What to do: From the first line of the records through the line containing "[Read: Menyediakan Kebutuhan", retype every line exactly and nothing else.

----- Records for the task

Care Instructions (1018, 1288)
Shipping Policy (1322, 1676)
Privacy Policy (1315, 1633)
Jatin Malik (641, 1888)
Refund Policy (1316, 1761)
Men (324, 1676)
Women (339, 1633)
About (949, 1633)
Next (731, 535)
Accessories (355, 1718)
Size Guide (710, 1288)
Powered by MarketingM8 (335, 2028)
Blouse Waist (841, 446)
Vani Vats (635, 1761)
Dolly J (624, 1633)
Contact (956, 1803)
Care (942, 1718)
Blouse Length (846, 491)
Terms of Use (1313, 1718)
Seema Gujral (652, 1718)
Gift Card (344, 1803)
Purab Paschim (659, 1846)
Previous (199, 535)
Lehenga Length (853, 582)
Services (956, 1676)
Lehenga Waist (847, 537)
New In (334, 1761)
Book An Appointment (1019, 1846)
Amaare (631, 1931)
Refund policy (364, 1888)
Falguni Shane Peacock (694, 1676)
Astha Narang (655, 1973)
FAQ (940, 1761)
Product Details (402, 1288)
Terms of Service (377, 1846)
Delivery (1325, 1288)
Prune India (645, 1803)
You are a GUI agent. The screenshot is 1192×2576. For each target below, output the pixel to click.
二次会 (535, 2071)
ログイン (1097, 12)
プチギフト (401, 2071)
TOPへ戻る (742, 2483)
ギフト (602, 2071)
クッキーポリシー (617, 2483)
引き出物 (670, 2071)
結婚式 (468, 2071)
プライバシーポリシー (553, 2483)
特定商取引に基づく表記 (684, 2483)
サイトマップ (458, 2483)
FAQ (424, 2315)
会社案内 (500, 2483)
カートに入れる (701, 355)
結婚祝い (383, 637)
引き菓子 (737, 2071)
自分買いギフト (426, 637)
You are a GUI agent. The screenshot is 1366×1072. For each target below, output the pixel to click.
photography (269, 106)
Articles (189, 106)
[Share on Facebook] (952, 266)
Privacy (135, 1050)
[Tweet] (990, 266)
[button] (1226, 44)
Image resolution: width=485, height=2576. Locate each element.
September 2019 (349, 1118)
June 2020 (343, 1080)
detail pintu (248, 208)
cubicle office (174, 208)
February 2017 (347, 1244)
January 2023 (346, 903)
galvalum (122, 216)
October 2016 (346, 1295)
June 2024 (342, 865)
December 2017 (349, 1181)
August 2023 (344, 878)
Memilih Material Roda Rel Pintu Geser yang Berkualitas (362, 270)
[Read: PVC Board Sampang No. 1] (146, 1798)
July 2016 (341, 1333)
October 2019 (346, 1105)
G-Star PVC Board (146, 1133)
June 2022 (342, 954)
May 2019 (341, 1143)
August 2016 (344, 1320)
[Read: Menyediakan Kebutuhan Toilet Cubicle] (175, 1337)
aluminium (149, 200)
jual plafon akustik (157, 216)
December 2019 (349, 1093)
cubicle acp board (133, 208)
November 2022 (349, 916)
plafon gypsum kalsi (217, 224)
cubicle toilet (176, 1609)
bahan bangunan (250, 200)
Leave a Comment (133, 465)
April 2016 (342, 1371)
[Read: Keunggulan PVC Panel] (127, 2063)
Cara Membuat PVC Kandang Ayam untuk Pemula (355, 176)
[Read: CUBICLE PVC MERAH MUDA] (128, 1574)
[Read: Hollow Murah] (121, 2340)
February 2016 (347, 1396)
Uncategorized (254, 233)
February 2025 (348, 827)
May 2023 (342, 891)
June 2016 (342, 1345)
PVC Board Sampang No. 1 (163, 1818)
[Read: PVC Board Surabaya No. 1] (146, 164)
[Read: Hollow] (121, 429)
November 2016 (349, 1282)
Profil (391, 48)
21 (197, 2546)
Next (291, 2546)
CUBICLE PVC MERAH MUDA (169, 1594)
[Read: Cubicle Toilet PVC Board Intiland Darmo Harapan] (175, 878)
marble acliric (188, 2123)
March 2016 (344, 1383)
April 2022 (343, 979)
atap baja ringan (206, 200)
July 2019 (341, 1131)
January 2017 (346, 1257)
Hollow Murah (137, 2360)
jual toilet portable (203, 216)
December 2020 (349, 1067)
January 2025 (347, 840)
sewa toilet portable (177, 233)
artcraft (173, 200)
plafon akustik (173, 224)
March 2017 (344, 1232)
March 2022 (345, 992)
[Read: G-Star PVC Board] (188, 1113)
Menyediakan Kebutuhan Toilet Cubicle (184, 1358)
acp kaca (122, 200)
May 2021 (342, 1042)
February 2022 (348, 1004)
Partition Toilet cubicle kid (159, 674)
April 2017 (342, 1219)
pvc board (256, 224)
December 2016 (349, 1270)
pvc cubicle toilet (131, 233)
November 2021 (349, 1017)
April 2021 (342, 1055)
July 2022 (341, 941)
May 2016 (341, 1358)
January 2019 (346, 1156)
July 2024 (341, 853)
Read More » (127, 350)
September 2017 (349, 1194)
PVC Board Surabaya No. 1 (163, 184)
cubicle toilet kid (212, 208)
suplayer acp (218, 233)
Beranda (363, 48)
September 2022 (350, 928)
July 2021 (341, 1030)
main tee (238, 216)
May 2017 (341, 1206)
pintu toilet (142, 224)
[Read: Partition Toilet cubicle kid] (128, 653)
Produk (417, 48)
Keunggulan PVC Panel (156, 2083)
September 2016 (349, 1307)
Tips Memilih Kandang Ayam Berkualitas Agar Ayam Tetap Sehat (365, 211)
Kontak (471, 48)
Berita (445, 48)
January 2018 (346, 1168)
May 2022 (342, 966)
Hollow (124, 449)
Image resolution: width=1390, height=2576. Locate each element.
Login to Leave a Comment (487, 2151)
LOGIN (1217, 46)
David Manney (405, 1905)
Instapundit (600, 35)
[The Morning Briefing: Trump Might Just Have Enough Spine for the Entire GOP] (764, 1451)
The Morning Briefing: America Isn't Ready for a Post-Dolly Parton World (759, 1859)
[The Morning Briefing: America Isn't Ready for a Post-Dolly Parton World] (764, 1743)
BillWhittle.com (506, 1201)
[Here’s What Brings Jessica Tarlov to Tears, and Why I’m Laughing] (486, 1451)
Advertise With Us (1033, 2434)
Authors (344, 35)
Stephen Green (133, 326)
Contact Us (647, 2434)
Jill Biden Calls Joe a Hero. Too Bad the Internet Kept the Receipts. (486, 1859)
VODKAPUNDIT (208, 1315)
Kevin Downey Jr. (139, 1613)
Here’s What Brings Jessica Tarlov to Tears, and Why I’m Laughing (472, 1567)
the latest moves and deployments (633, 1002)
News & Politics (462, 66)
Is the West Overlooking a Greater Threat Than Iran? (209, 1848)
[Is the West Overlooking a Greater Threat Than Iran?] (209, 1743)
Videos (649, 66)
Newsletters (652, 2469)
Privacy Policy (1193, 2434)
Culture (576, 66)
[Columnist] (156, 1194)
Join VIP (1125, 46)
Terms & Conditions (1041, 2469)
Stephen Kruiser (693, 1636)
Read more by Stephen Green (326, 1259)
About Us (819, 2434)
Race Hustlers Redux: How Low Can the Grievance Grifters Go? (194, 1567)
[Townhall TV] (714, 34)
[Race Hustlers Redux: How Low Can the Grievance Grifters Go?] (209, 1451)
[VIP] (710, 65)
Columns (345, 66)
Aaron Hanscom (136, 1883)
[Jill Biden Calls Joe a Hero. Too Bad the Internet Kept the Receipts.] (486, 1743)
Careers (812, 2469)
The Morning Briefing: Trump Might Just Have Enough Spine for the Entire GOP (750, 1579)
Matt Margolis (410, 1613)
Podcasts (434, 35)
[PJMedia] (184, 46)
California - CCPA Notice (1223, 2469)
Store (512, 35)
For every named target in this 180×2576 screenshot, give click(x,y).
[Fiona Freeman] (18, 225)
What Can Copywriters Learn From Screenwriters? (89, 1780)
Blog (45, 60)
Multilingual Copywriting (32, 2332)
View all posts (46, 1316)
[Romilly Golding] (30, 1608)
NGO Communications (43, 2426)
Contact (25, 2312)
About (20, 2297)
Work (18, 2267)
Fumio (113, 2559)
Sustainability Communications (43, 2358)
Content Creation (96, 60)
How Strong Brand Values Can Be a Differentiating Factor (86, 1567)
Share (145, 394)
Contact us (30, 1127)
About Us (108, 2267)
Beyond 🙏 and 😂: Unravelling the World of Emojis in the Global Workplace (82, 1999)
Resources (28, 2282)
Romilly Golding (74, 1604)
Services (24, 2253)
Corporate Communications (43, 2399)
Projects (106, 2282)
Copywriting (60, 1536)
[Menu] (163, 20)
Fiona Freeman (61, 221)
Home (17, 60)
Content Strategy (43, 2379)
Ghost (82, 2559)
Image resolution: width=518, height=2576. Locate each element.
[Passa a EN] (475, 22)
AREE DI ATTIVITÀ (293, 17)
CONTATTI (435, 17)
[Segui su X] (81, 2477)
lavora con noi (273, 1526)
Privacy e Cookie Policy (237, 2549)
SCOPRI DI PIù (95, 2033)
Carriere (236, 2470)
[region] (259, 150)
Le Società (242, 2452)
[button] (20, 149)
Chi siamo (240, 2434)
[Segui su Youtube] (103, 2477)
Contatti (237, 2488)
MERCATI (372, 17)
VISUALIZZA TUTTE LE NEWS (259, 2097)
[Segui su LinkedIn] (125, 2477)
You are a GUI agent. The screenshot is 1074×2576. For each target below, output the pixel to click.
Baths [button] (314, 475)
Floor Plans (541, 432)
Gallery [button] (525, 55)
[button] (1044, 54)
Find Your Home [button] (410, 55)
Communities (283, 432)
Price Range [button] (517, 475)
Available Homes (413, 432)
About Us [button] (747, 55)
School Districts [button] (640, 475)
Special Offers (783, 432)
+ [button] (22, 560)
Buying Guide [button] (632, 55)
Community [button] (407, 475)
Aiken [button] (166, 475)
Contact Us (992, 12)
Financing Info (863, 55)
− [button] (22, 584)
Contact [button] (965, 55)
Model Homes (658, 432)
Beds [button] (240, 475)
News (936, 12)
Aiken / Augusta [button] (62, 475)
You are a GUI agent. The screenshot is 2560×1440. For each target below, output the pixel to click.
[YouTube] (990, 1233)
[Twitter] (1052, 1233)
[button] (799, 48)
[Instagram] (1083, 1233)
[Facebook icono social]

----------

Solved exercise:
Care Instructions (1018, 1288)
Shipping Policy (1322, 1676)
Privacy Policy (1315, 1633)
Jatin Malik (641, 1888)
Refund Policy (1316, 1761)
Men (324, 1676)
Women (339, 1633)
About (949, 1633)
Next (731, 535)
Accessories (355, 1718)
Size Guide (710, 1288)
Powered by MarketingM8 (335, 2028)
Blouse Waist (841, 446)
Vani Vats (635, 1761)
Dolly J (624, 1633)
Contact (956, 1803)
Care (942, 1718)
Blouse Length (846, 491)
Terms of Use (1313, 1718)
Seema Gujral (652, 1718)
Gift Card (344, 1803)
Purab Paschim (659, 1846)
Previous (199, 535)
Lehenga Length (853, 582)
Services (956, 1676)
Lehenga Waist (847, 537)
New In (334, 1761)
Book An Appointment (1019, 1846)
Amaare (631, 1931)
Refund policy (364, 1888)
Falguni Shane Peacock (694, 1676)
Astha Narang (655, 1973)
FAQ (940, 1761)
Product Details (402, 1288)
Terms of Service (377, 1846)
Delivery (1325, 1288)
Prune India (645, 1803)
You are a GUI agent. The screenshot is 1192×2576. For each target below, output the pixel to click.
二次会 (535, 2071)
ログイン (1097, 12)
プチギフト (401, 2071)
TOPへ戻る (742, 2483)
ギフト (602, 2071)
クッキーポリシー (617, 2483)
引き出物 (670, 2071)
結婚式 (468, 2071)
プライバシーポリシー (553, 2483)
特定商取引に基づく表記 (684, 2483)
サイトマップ (458, 2483)
FAQ (424, 2315)
会社案内 (500, 2483)
カートに入れる (701, 355)
結婚祝い (383, 637)
引き菓子 (737, 2071)
自分買いギフト (426, 637)
You are a GUI agent. The screenshot is 1366×1072. For each target below, output the pixel to click.
photography (269, 106)
Articles (189, 106)
[Share on Facebook] (952, 266)
Privacy (135, 1050)
[Tweet] (990, 266)
[button] (1226, 44)
Image resolution: width=485, height=2576. Locate each element.
September 2019 (349, 1118)
June 2020 (343, 1080)
detail pintu (248, 208)
cubicle office (174, 208)
February 2017 (347, 1244)
January 2023 (346, 903)
galvalum (122, 216)
October 2016 (346, 1295)
June 2024 (342, 865)
December 2017 (349, 1181)
August 2023 (344, 878)
Memilih Material Roda Rel Pintu Geser yang Berkualitas (362, 270)
[Read: PVC Board Sampang No. 1] (146, 1798)
July 2016 (341, 1333)
October 2019 (346, 1105)
G-Star PVC Board (146, 1133)
June 2022 (342, 954)
May 2019 (341, 1143)
August 2016 (344, 1320)
[Read: Menyediakan Kebutuhan Toilet Cubicle] (175, 1337)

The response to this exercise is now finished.